You might have a need for a custom access decision voter when security decisions are made based on who is accessing what domain object. Luckily Spring Security has quite a few options for such implement such access control list (ACL) constraints.

Implementation

We’ll explore a system where users share spreadsheets, with access per spreadsheet stored separately. We’ve explicitly modeled the permission storage as simple as can be; imagine it’s calling out to a system of record elsewhere. Note that in this simplified implementation, access decisions are binary: you either have access or you don’t. There’s no distinction between READ/WRITE access in this implementation.

Secured annotation

Opening SpreadsheetService reveals a single method annotated with @Secured.

@Secured("com.jdriven.model.Spreadsheet")
public void read(Spreadsheet spreadsheet) {
  log.info("Reading {}", spreadsheet);
}

The @Secured annotation argument is the fully qualified class name of the domain object access we are aiming to restrict. The method has an argument of the same type, which is the specific instance we’ll secure.

Conveniently the @Secured annotation need not reference the argument by name; it can be retrieved by type alone in our AccessDecisionVoter.

AccessDecisionVoter

Access decisions are made by an AccessDecisionManager, which delegates out to a list of configured AccessDecisionVoters. Voters can choose to GRANT or DENY a particular method invocation, based on their application logic. If a voter can not decide on a particular method invocation, it can choose to ABSTAIN to leave the decision up to further voters. By default you’ll get the AffirmativeBased access decision manager, which allows a method invocation if just one of the voters votes to GRANT access, regardless of any votes to DENY access.

Four our purposes we want a custom voter that validates user access to a spreadsheet against the stored access records. We do so by extending AbstractAclVoter, which for a configured processed domain object class and method invocation can look up the argument domain object instance. We’ll implement the vote method, which is passed the authenticated user, the secured MethodInvocation and a collection of ConfigAttributes.

@Override
public int vote(Authentication authentication, MethodInvocation methodInvocation, Collection<ConfigAttribute> attributes) {
  for (ConfigAttribute configAttribute : attributes) {
    if (supports(configAttribute)) {
      User principal = (User) authentication.getPrincipal();
      Spreadsheet domainObjectInstance = (Spreadsheet) getDomainObjectInstance(methodInvocation);
      return hasSpreadsheetAccess(principal, domainObjectInstance) ? ACCESS_GRANTED : ACCESS_DENIED;
    }
  }
  return ACCESS_ABSTAIN;
}

Our voter is passed one or more ConfigAttributes, as passed to the @Secured annotation itself, which we validate by calling boolean supports(ConfigAttribute):

@Override
public boolean supports(ConfigAttribute attribute) {
  return getProcessDomainObjectClass().getName().equals(attribute.getAttribute());
}

Given these implementations, the voter will ABSTAIN only when the ConfigAttribute does not match the configured ProcessDomainObjectClass. In all other cases the voter will vote to GRANT or DENY access, according to the access records stored.

Configuration

We need to configure two parts of our application for our custom access decision voter logic to trigger.
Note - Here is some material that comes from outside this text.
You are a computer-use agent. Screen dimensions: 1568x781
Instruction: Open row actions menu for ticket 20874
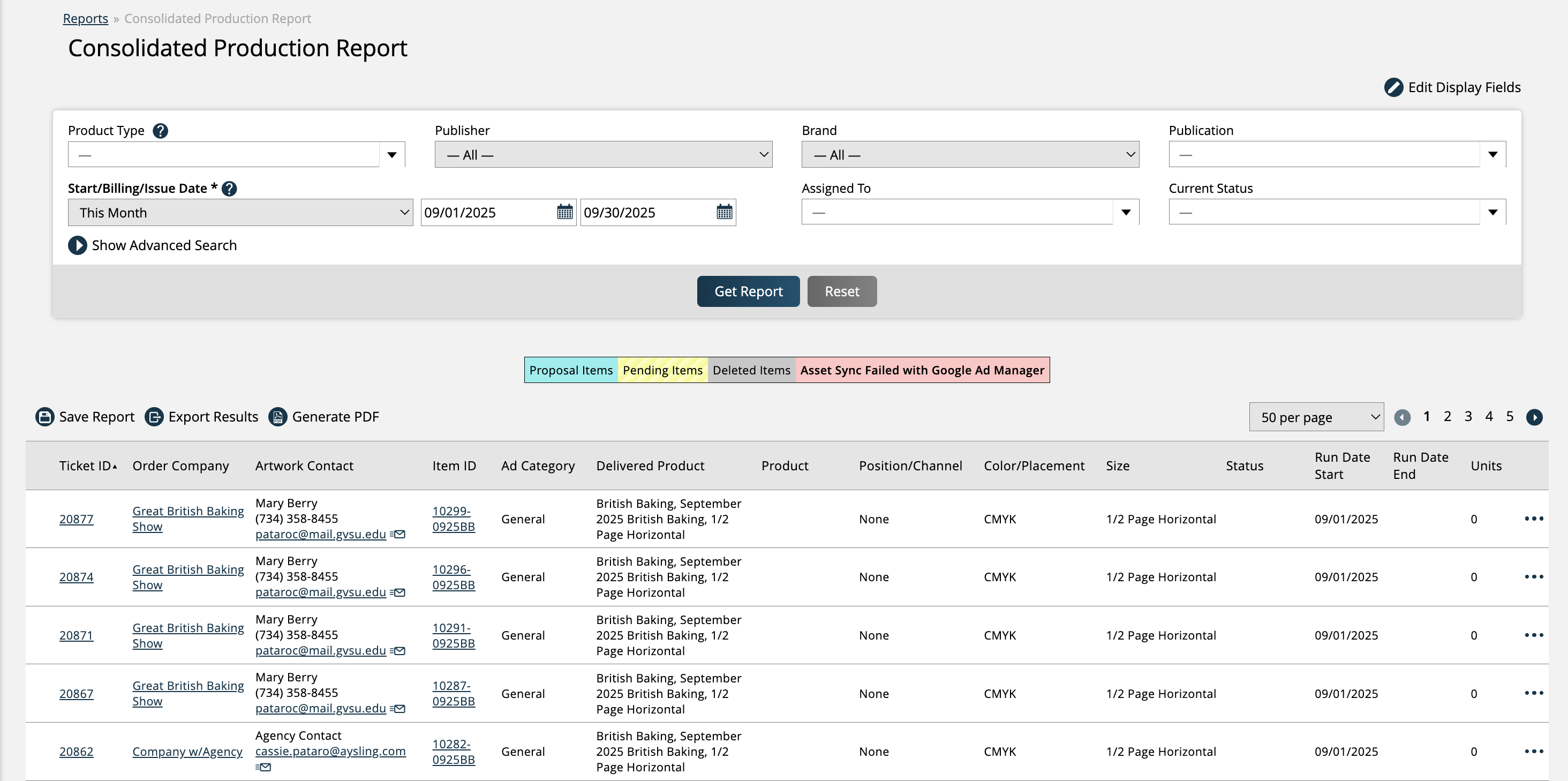(x=1533, y=576)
Firstly, we need to activate the @Secured annotations through @EnableGlobalMethodSecurity(securedEnabled = true), which is done in AccessDecisionConfiguration.
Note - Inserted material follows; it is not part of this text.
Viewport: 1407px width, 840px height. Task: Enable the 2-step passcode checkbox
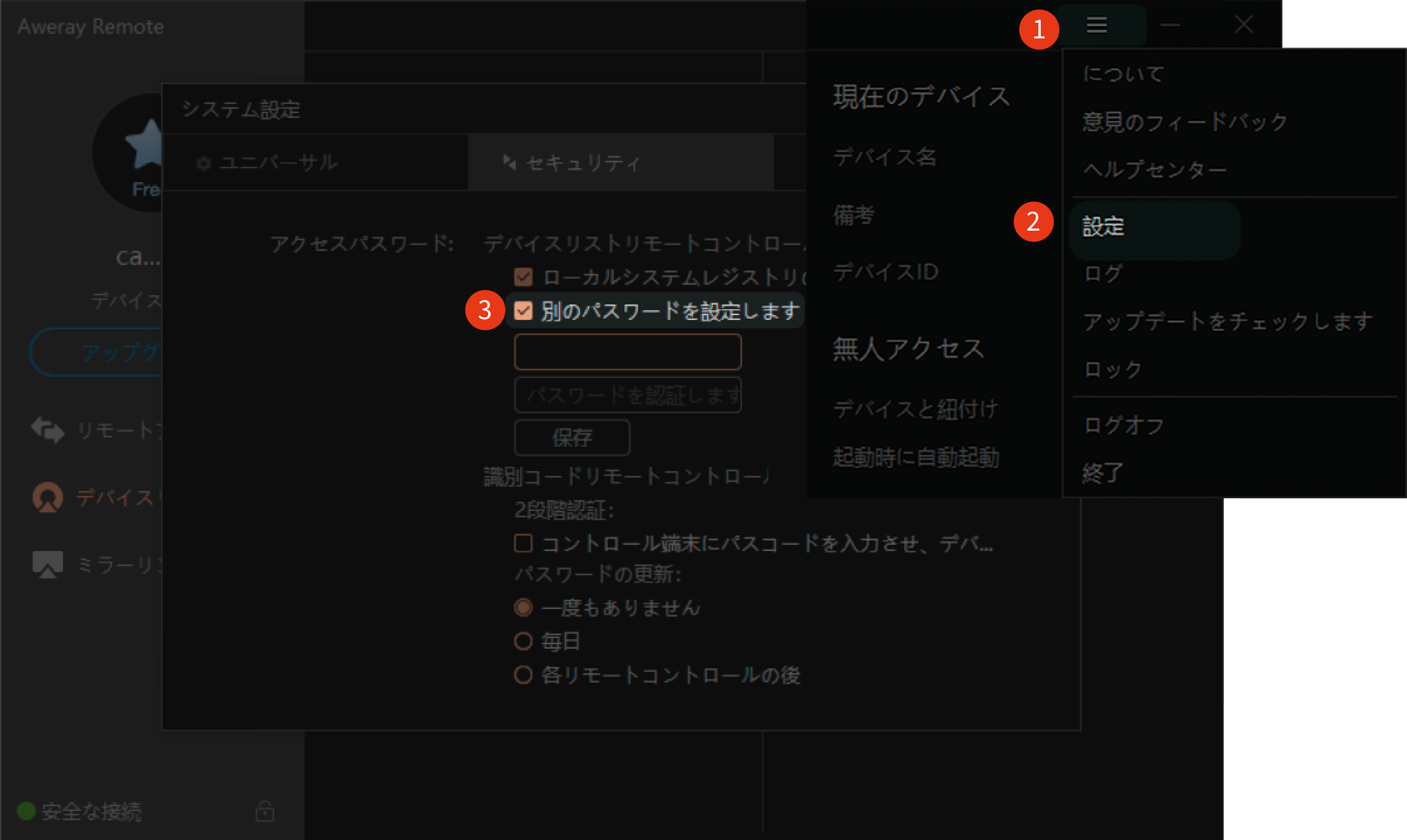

Secondly, we need to add our SpreadsheetAccessDecisionVoter to the list of decision voters considered by the AccessDecisionManager. For this we extend GlobalMethodSecurityConfiguration to override AccessDecisionManager accessDecisionManager(). We call super.accessDecisionManager() to get the default AffirmativeBased access decision manager, and merely add our own voter at the end.

Should you have a need to secure more than one domain object type, it’s easy enough to add more voters to the list.

Tests

Our SpreadsheetAccessDecisionVoterIT tests use mock users Alice and Bob, with a malicious third user Eve, all trying to access a single spreadsheet.
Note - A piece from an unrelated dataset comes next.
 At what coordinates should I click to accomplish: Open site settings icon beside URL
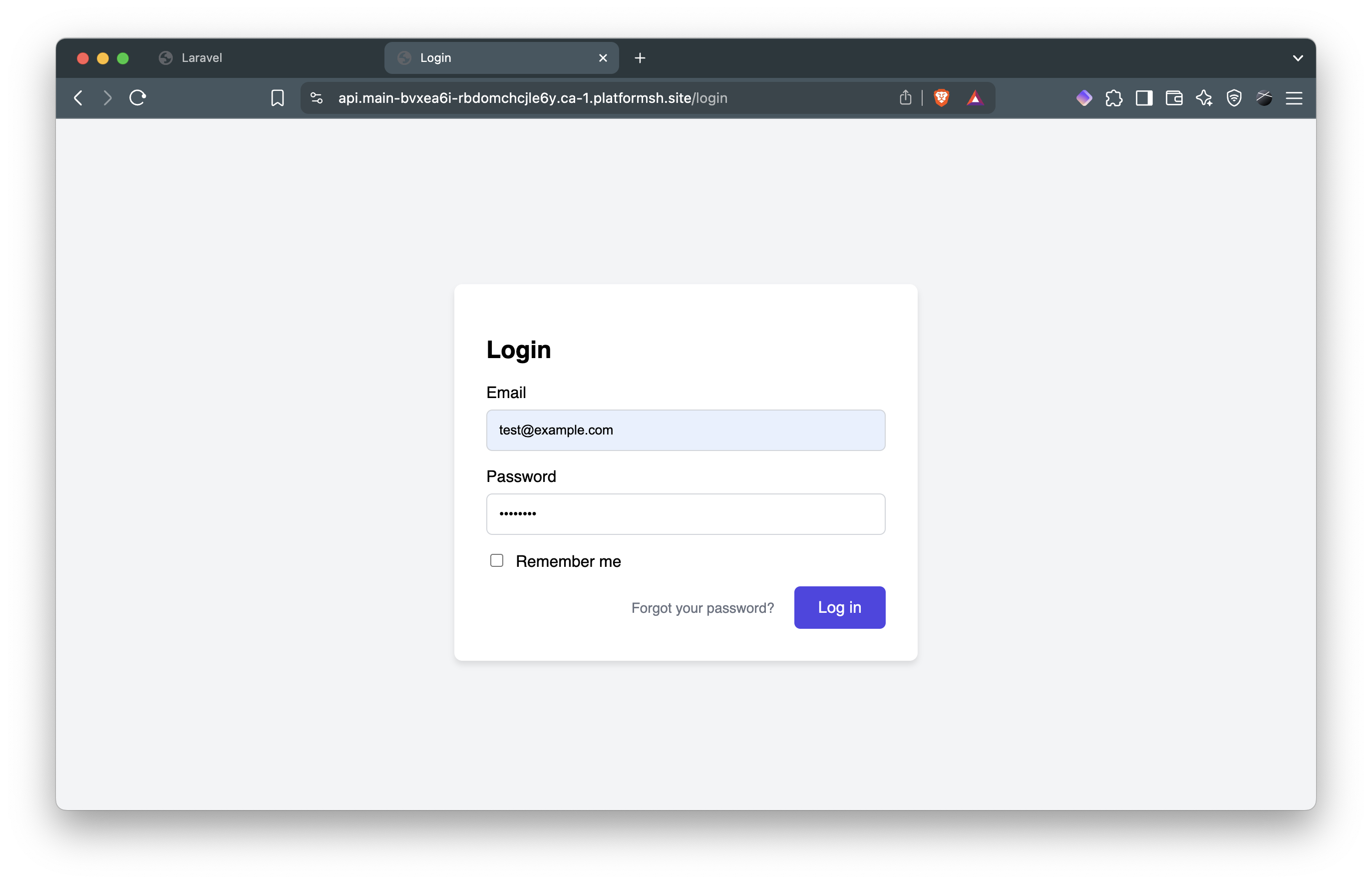(317, 98)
You can see access to the spreadsheet abides by the rules stored at the start of each test:

  • Alice is able to access the spreadsheet.

  • Bob is also able to access the spreadsheet.

  • Eve is unable to access the spreadsheet, as she gets an AccessDeniedException.

Alternatives

For highly customizable access storage you might adopt Spring Security’s ACL services, as shipped in spring-security-acl-xxx.jar. This provides a very powerful method of encoding, storing and retrieving access permissions.